[What the exercise asks] Leave the pictures out and reproduce, exactly, the lines from the one with "Become a Member (1059, 185)" through the end of the entries below.

[Input data]
§

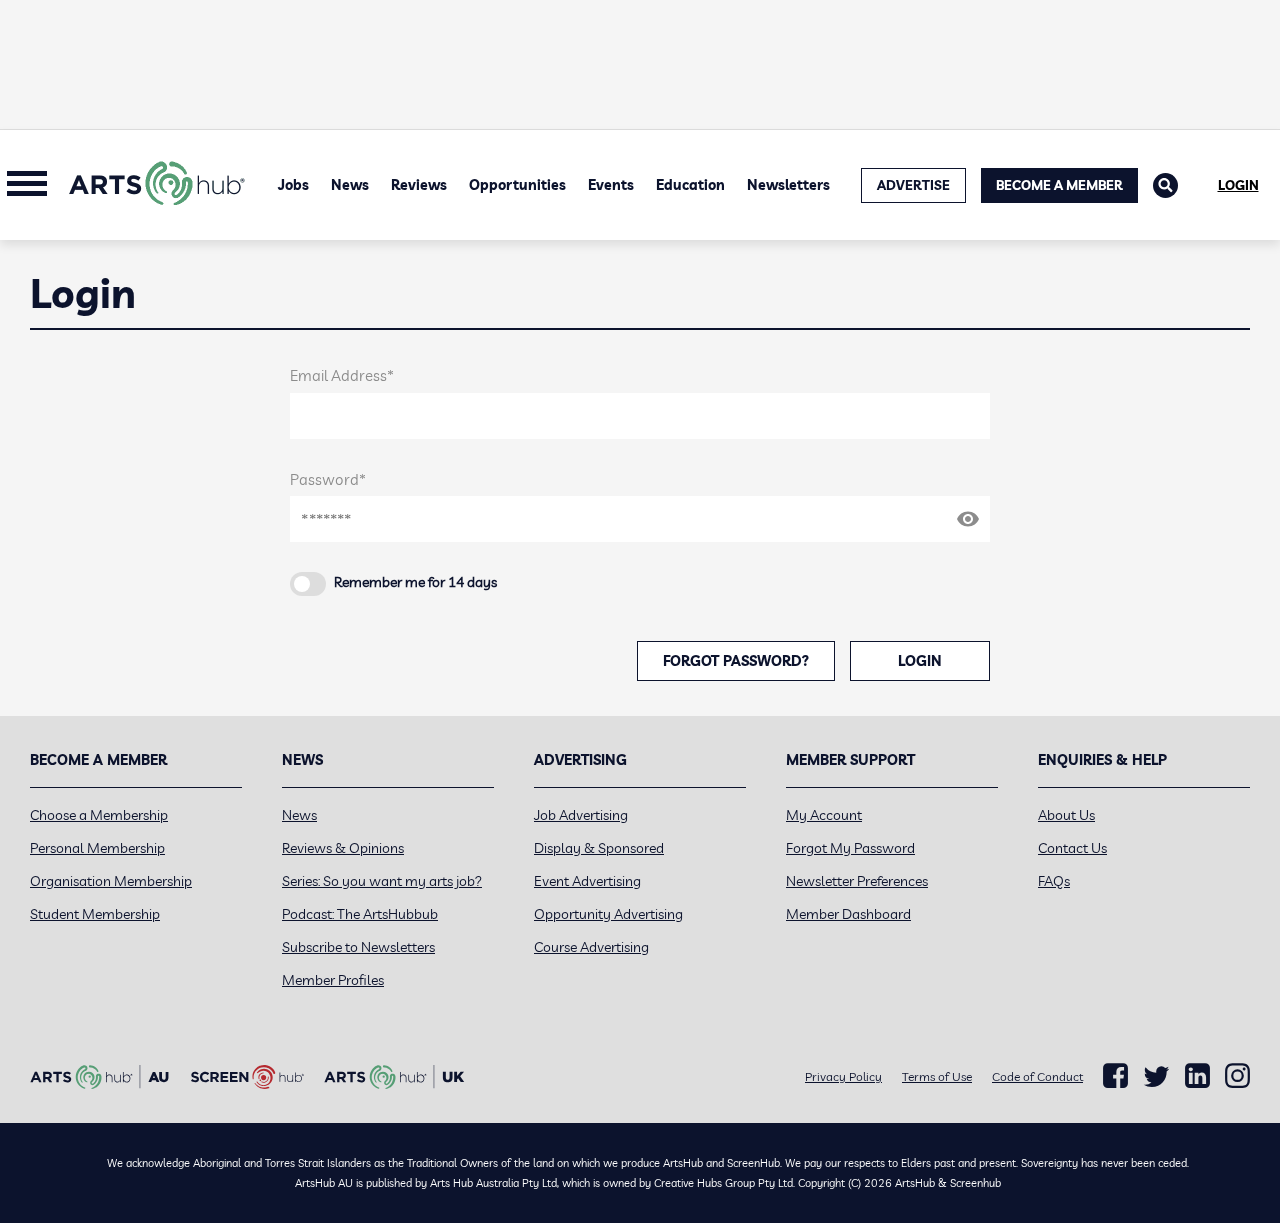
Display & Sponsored (599, 848)
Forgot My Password (850, 848)
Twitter (1156, 1076)
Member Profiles (333, 980)
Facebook (1115, 1076)
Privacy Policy (843, 1076)
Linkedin (1197, 1076)
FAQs (1054, 881)
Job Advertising (581, 815)
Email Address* (342, 375)
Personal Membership (97, 848)
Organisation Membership (111, 881)
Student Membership (95, 914)
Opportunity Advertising (608, 914)
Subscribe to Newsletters (358, 947)
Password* (328, 479)
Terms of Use (937, 1076)
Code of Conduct (1037, 1076)
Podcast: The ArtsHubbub (360, 914)
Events (611, 185)
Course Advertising (591, 947)
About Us (1066, 815)
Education (690, 185)
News (350, 185)
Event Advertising (587, 881)
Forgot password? (736, 661)
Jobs (293, 185)
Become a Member (1059, 185)
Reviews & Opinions (343, 848)
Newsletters (788, 185)
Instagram (1237, 1076)
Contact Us (1072, 848)
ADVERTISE (913, 185)
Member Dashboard (848, 914)
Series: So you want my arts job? (382, 881)
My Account (824, 815)
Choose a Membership (99, 815)
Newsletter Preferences (857, 881)
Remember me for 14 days (415, 582)
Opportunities (517, 185)
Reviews (419, 185)
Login (1238, 185)
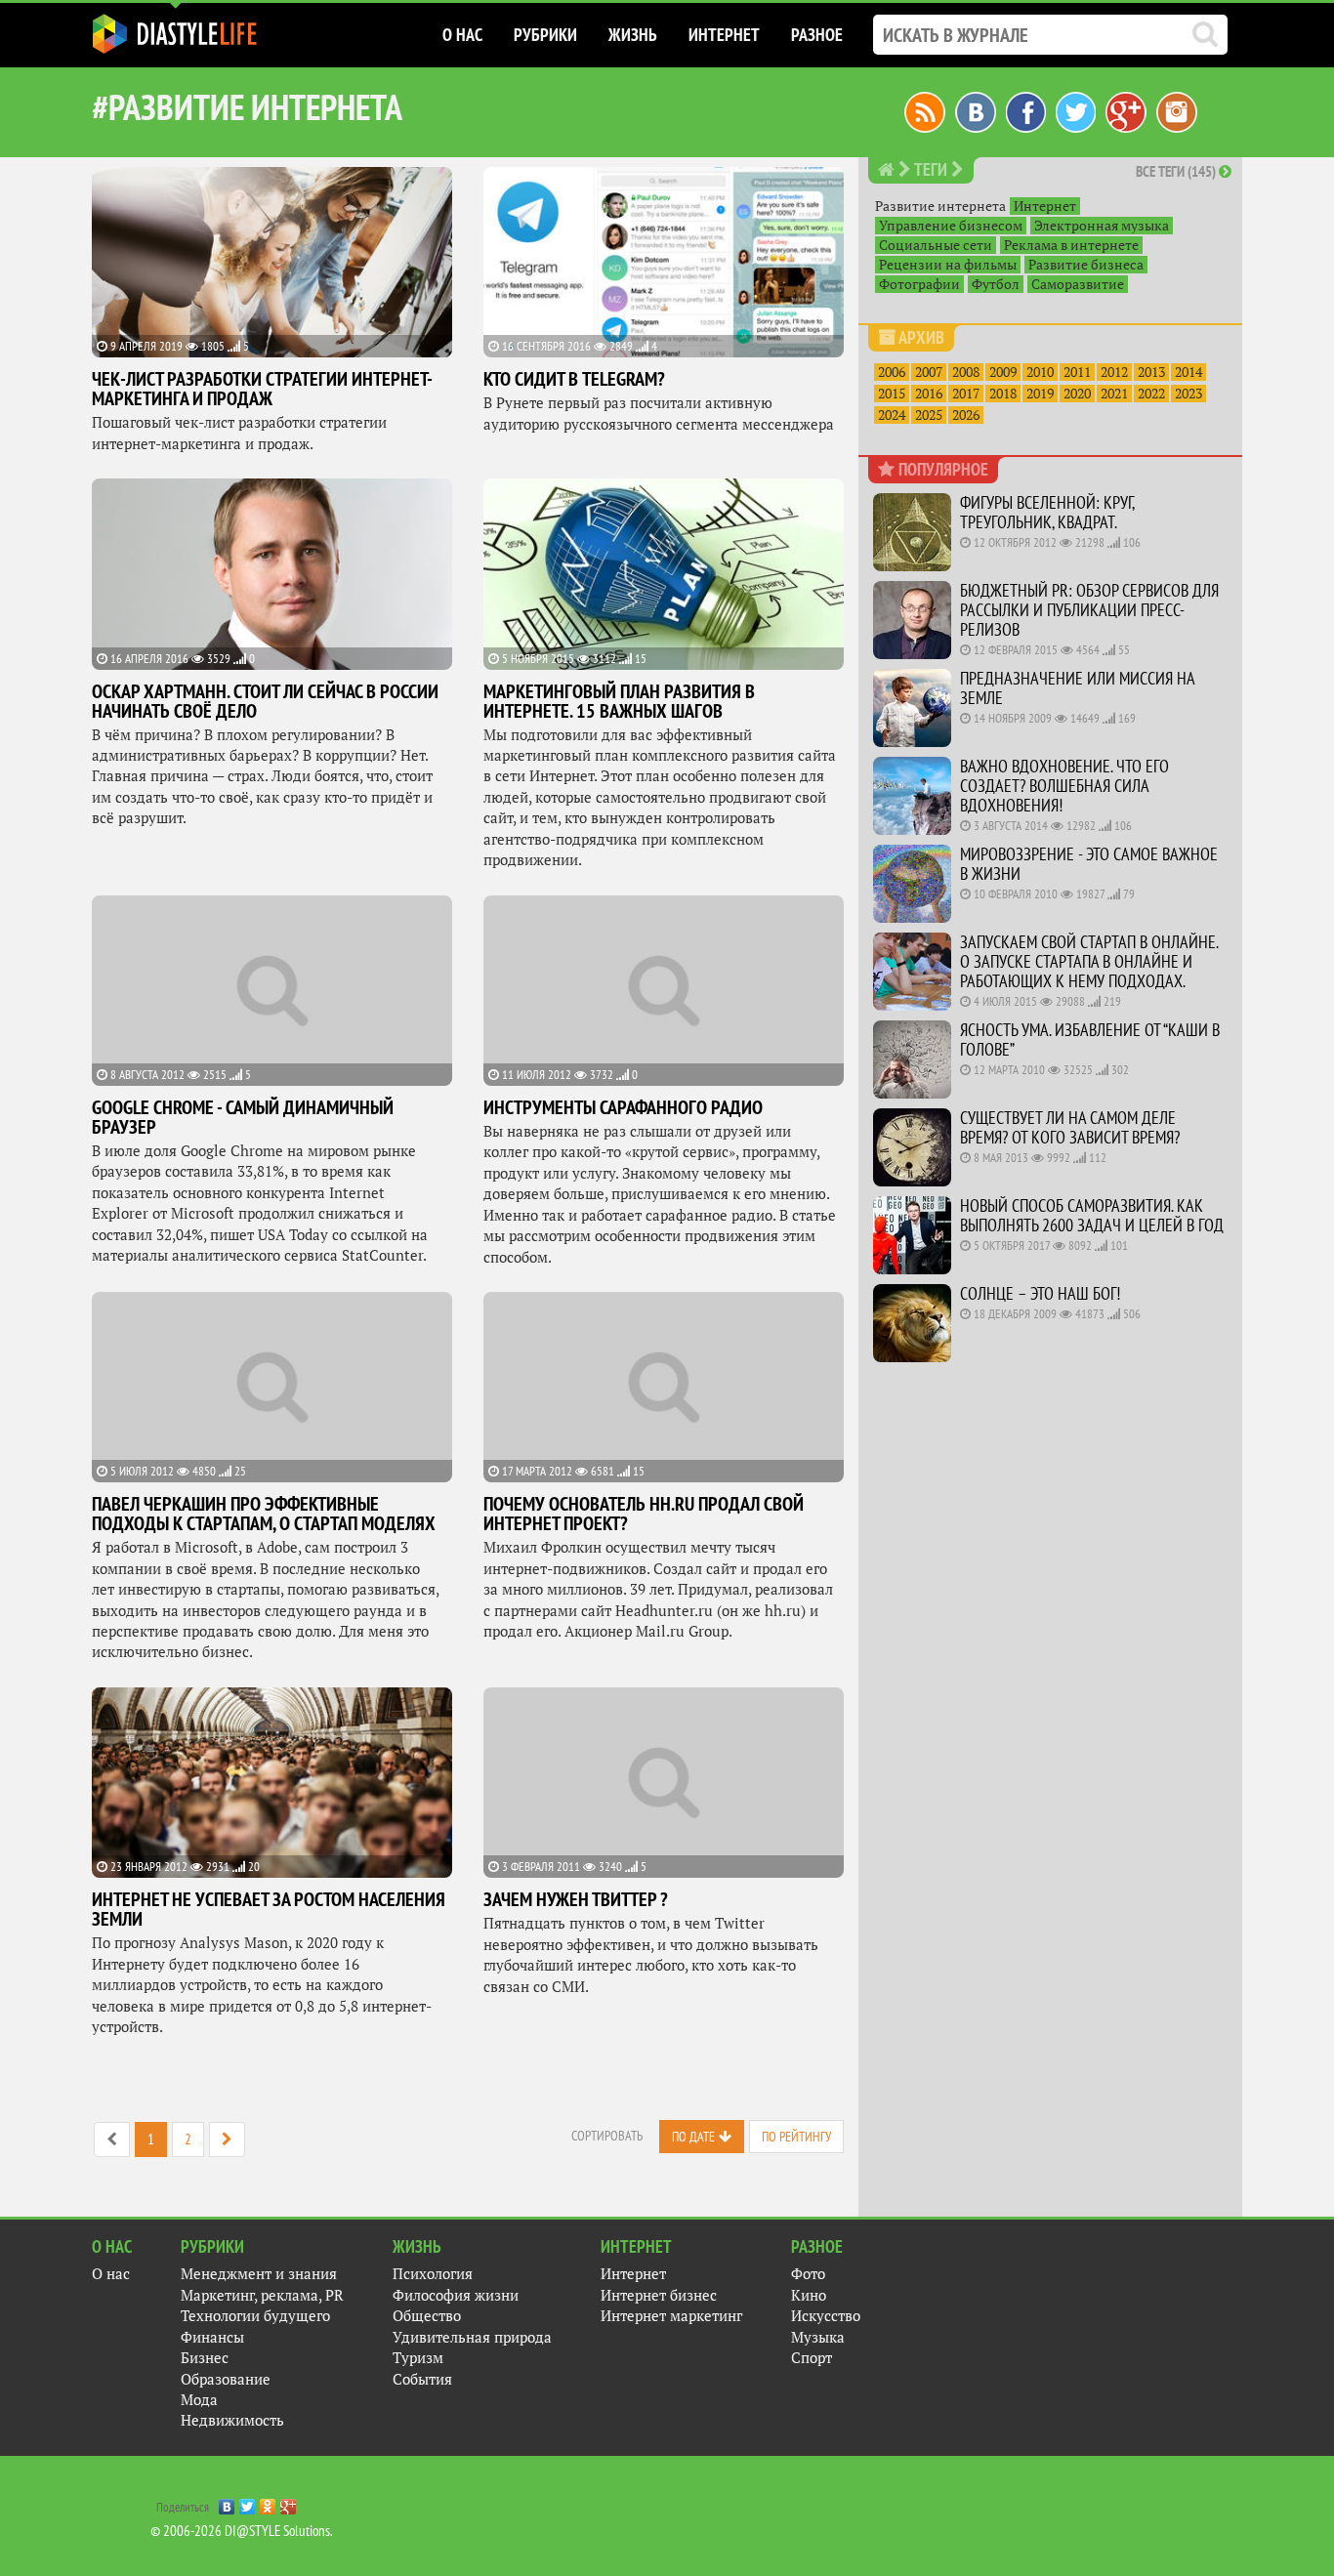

§

[Solved problem]
Become a Member (1059, 185)
Reviews & Opinions (343, 848)
Newsletters (788, 185)
Instagram (1237, 1076)
Contact Us (1072, 848)
ADVERTISE (913, 185)
Member Dashboard (848, 914)
Series: So you want my arts job? (382, 881)
My Account (824, 815)
Choose a Membership (99, 815)
Newsletter Preferences (857, 881)
Remember me for 14 days (415, 582)
Opportunities (517, 185)
Reviews (419, 185)
Login (1238, 185)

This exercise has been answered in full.